Secretome of Olfactory Mucosa Mesenchymal Stem Cell, a Multiple Potential Stem Cell

1Key Laboratory of Protein Chemistry and Developmental Biology of Ministry of Education, College of Life Sciences, Hunan Normal University, Changsha 410081, China
2Department of Neurosurgery, Second Affiliated Hospital of Hunan Normal University (163 Hospital of PLA), Changsha 410003, China
3Orthopedics Department, Second Affiliated Hospital, College of Medicine, Xi’an Jiaotong University, Xi’an 710004, China

Received 8 October 2015; Revised 5 December 2015; Accepted 24 December 2015

Academic Editor: Heinrich Sauer

Copyright © 2016 Lite Ge et al. This is an open access article distributed under the Creative Commons Attribution License, which permits unrestricted use, distribution, and reproduction in any medium, provided the original work is properly cited.

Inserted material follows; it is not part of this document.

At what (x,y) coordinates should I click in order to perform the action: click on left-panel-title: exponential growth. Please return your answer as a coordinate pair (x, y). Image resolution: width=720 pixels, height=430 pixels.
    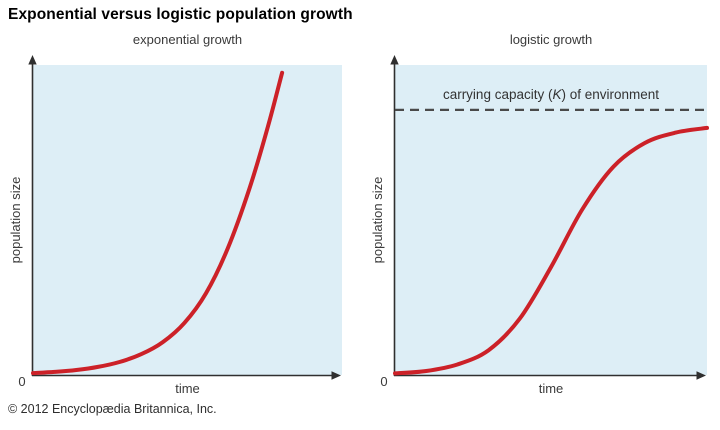
    Looking at the image, I should click on (188, 40).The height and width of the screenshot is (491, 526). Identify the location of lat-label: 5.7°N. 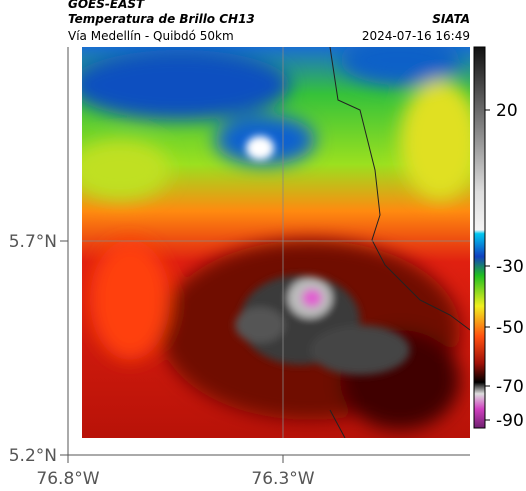
(33, 242).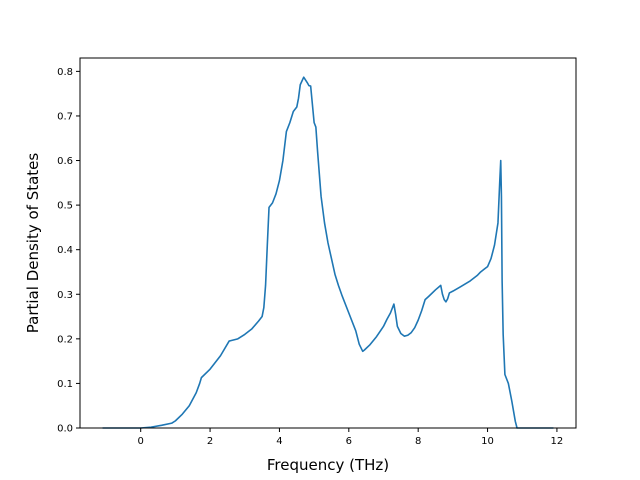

Nasal olfactory mucosa mesenchymal stem cells (OM-MSCs) have the ability to promote regeneration in the nervous system in vivo. Moreover, with view to the potential for clinical application, OM-MSCs have the advantage of being easily accessible from patients and transplantable in an autologous manner, thus eliminating immune rejection and contentious ethical issues. So far, most studies have been focused on the role of OM-MSCs in central nervous system replacement. However, the secreted proteomics of OM-MSCs have not been reported yet. Here, proteins secreted by OM-MSCs cultured in serum-free conditions were separated on SDS-PAGE and identified by LC-MS/MS. As a result, a total of 274 secreted proteins were identified. These molecules are known to be important in neurotrophy, angiogenesis, cell growth, differentiation, and apoptosis, and inflammation which were highly correlated with the repair of central nervous system. The proteomic profiling of the OM-MSCs secretome might provide new insights into their nature in the neural recovery. However, proteomic analysis for clinical biomarkers of OM-MSCs needs to be further studied.